Not sure I'm following.... who got what? I'm missing something, and not seeing the point here....Are you just agreeing that vets know little about nutrition?


----------



## OtherGuy (Nov 30, 2016)

naturalfeddogs said:


> Not sure I'm following.... who got what? I'm missing something, and not seeing the point here....Are you just agreeing that vets know little about nutrition?


Dr Doolittle is under the impression that the main problem with today's dog food is that it contains too many nutrients.

Sorry Doc, but the main problem is too many calories from carbohydrates. Canines evolved to thrive on meat, bones, and organs. These are not "foo foo" ingredients, but ones that supply optimal nutrition.
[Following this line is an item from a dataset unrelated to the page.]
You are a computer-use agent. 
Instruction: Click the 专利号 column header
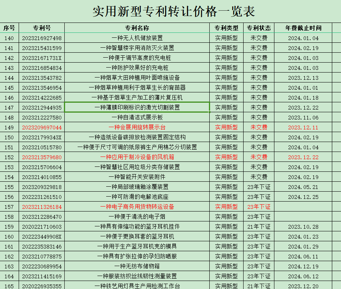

Carbohydrates provide nothing essential to a canine diet.

Bill


----------



## naturalfeddogs (Jan 6, 2011)

OtherGuy said:


> Dr Doolittle is under the impression that the main problem with today's dog food is that it contains too many nutrients.
> 
> Sorry Doc, but the main problem is too many calories from carbohydrates. Canines evolved to thrive on meat, bones, and organs. These are not "foo foo" ingredients, but ones that supply optimal nutrition.
> 
> ...


Ahhh, ok, agreed. It's also too little nutrients, and too many useless filler type ingredients.


----------



## Celt (Dec 27, 2010)

I agree on one hand and disagree on the other. Yes, dogs are carnivores so meat is best, but kibble is not truly meat. No matter how much meat you put into a kibble it will never have the same nutritional balance. And that's where problems can develop. All the processing kibble goes through means that serious thought should be given to making sure that nutrients balance. There's enough complaints on how just because a kibble "qualifies" as suitable that it doesn't mean it's "good". The lack of actual studies, not anecdotal, on a food's make up is worrying. After all, if one fed a raw diet of nothing but chicken quarters or someone feeding only ground beef with maybe some bone meal or organ thrown in, things could get a bit off. Kibble will most likely always have to have carbs, if for nothing else than a binder, meat on its own just won't work.
Do I think raw is best? Yes. Do I think it's easy? Nope Feeding raw is work. Finding the meats/bones/organs (if you have a small dog this can be a real pain), looking for deals (most of us aren't rich), making sure to feed all the "parts" in sufficient quantities (again more a pain for the littles), storage, etc Kibble is easy, convenient, but looking at an ingredient list is about as useful as looking at a recipe without measurements or temperature. It might look good but you might not end up with yumminess. This is where knowing what's in the food:measurements, balances ,etc is important....
Getting off my soapbox now


----------



## InkedMarie (Sep 9, 2011)

naturalfeddogs said:


> Not sure I'm following.... who got what? I'm missing something, and not seeing the point here....Are you just agreeing that vets know little about nutrition?


Glad I'm not the only confused person.